To paraphrase Ishmael, the narrator of the novel, Moby Dick, whenever "it is a damp, drizzly November in [my] soul," I don't go to sea - I listen to music instead.
   
Earlier this month, I attended The College Gospel Concert, held as a benefit for our local hospice. This concert didn't just pick me up, it raised the spirits of the 750 people at the sold-out Latchis Theater, the largest of Brattleboro's community showplaces for the arts.
   
In Vermont, being indoors with six hundred and forty-nine others is a big deal, and I love living in a community where that many will come out and listen to music and support a local cause. And it wasn't just any local cause, but the Brattleboro Area Hospice, a volunteer organization dedicated to providing compassionate care to the dying and grieving, helping us all cope with death.
   
Nor was it any ordinary venue, but the Latchis Theatre, a 1933 Art Deco gem now owned by the Brattleboro Arts Initiative, another volunteer organization, this one dedicated to guarding this landmark building as a precious community resource and center for the arts in southeastern Vermont.
   
That evening, college choirs from Amherst, Yale and Harvard sang gospel - songs of praise - that lifted everyone's spirits, reminding us that praise trumps complaint. But that's not all. Our own high school madrigal singers performed as well. A group of maybe a dozen students brought the hometown crowd to its feet. But that's still not all.
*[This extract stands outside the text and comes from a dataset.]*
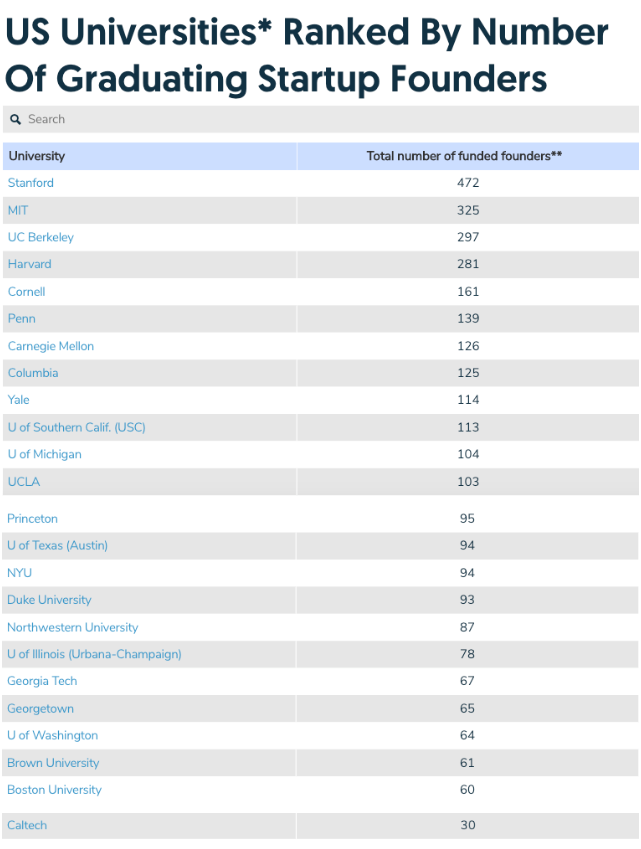Viewport: 641px width, 849px height.
Task: Open the Columbia link
Action: point(33,373)
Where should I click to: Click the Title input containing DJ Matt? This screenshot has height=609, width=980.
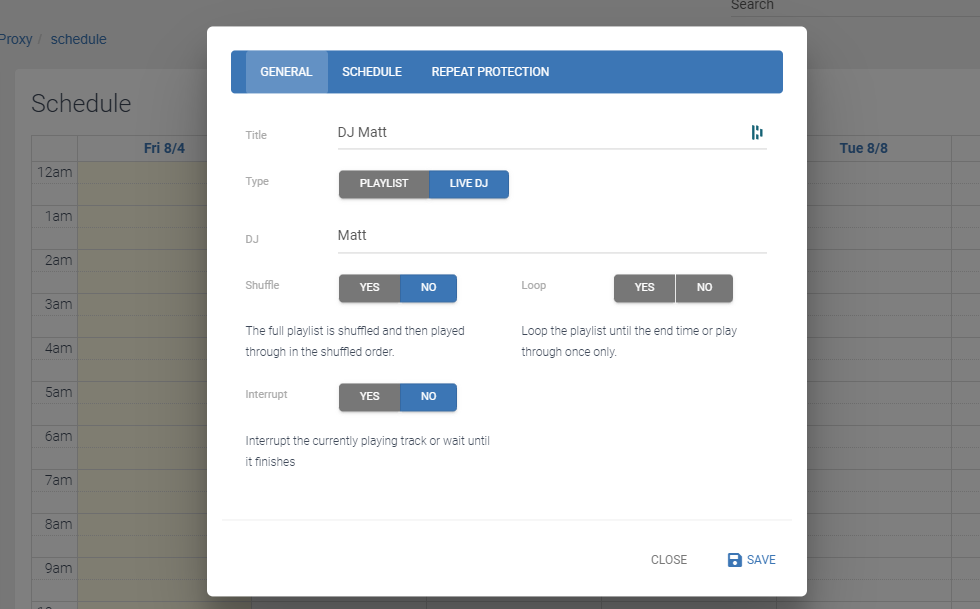coord(542,133)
One of the songs they performed was a world premier of  "A Change in My Life" written by Billy Straus, an award-winning musician from Putney.
   
By the end of the concert, we all had to sing, and Samirah Evans, a blues singer blown to Brattleboro by Hurricane Katrina (Louisianna's loss, Vermont's gain), led us in a medley of song that rose to the rafters and beyond.
   
So here we were. It was the Day of the Dead, and we were supporting our local hospice and singing the praises of life and love and being human together.
   
It was a fitting start to the month of November, and it reminded me not only how music can warm the soul, but also that we don't need to wait for the end of the month to give thanks. The concert was a celebration of community - volunteers rescuing a landmark building, volunteers organizing this massive concert, volunteers ready to hold our hands as life expires. I left that concert glad all over, and thankful once again to live in a place like Vermont.